Explanation:
(A) : Let, (h, k) be the centre of the circle. Then, equation of circle having radius ' \(a\) ' be
\((x-h)^{2}+(y-k)^{2}=a^{2} \tag{i}\)
Differentiating both the sides, we get-
\(2(x-h)+2(y-k) \frac{d y}{d x}=0\)
\(\frac{d y}{d x}=-\left(\frac{x-h}{y-k}\right) \tag{ii}\)
Again differentiating both the sides, we get-
\((y-k) \frac{d^{2} y}{d x^{2}}+\left(\frac{d y}{d x}\right)^{2}=-1 \Rightarrow(y-k)=\frac{-1-\left(\frac{d y}{d x}\right)^{2}}{\frac{d^{2} y}{d x^{2}}}\)
From equation (i), we have
\(\frac{(\mathrm{x}-\mathrm{h})^{2}}{(\mathrm{y}-\mathrm{k})^{2}}+1=\frac{\mathrm{a}^{2}}{(\mathrm{y}-\mathrm{k})^{2}} \Rightarrow(\mathrm{y}-\mathrm{k})^{2}\left[\left(\frac{\mathrm{dy}}{\mathrm{dx}}\right)^{2}+1\right]=\mathrm{a}^{2}\)

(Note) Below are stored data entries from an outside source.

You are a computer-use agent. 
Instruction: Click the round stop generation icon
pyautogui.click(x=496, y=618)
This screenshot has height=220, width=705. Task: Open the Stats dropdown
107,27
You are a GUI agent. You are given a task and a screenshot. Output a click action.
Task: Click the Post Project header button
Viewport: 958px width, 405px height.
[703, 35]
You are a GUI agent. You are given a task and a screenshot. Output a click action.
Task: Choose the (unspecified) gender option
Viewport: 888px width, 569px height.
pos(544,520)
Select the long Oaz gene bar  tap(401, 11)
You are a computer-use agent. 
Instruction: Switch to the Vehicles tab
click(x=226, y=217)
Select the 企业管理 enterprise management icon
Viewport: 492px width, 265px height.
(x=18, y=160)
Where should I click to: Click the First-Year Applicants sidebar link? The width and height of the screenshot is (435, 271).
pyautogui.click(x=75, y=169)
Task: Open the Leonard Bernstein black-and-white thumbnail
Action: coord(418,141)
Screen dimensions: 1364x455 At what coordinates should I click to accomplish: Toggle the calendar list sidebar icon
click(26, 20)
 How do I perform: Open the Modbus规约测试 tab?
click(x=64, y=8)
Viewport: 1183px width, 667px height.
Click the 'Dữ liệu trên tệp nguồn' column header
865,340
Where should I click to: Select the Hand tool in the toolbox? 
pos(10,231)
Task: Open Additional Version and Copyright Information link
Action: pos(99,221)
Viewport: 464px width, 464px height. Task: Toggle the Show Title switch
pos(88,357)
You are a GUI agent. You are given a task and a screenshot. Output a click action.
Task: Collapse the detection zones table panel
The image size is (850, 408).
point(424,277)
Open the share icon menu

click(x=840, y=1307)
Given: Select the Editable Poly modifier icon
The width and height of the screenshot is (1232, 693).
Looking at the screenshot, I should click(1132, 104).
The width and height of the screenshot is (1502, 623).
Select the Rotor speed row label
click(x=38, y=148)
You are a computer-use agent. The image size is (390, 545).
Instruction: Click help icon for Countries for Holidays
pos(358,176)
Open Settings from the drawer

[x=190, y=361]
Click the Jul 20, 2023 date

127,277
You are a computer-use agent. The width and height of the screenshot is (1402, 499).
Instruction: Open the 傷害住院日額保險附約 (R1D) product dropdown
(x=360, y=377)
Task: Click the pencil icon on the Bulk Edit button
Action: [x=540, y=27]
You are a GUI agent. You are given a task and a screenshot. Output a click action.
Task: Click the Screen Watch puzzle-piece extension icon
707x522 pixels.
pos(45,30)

\(a^{2}=\left[\frac{-1-\left(\frac{d y}{d x}\right)^{2}}{\frac{d^{2} y}{d x^{2}}}\right]^{2}\left[\left(\frac{d y}{d x}\right)^{2}+1\right]\)
\(a^{2}\left(\frac{d^{2} y}{d x^{2}}\right)^{2}=\left(\left(\frac{d y}{d x}\right)^{2}+1\right)^{2}\left[\left(\frac{d y}{d x}\right)^{2}+1\right]\)
Hence, order is 2.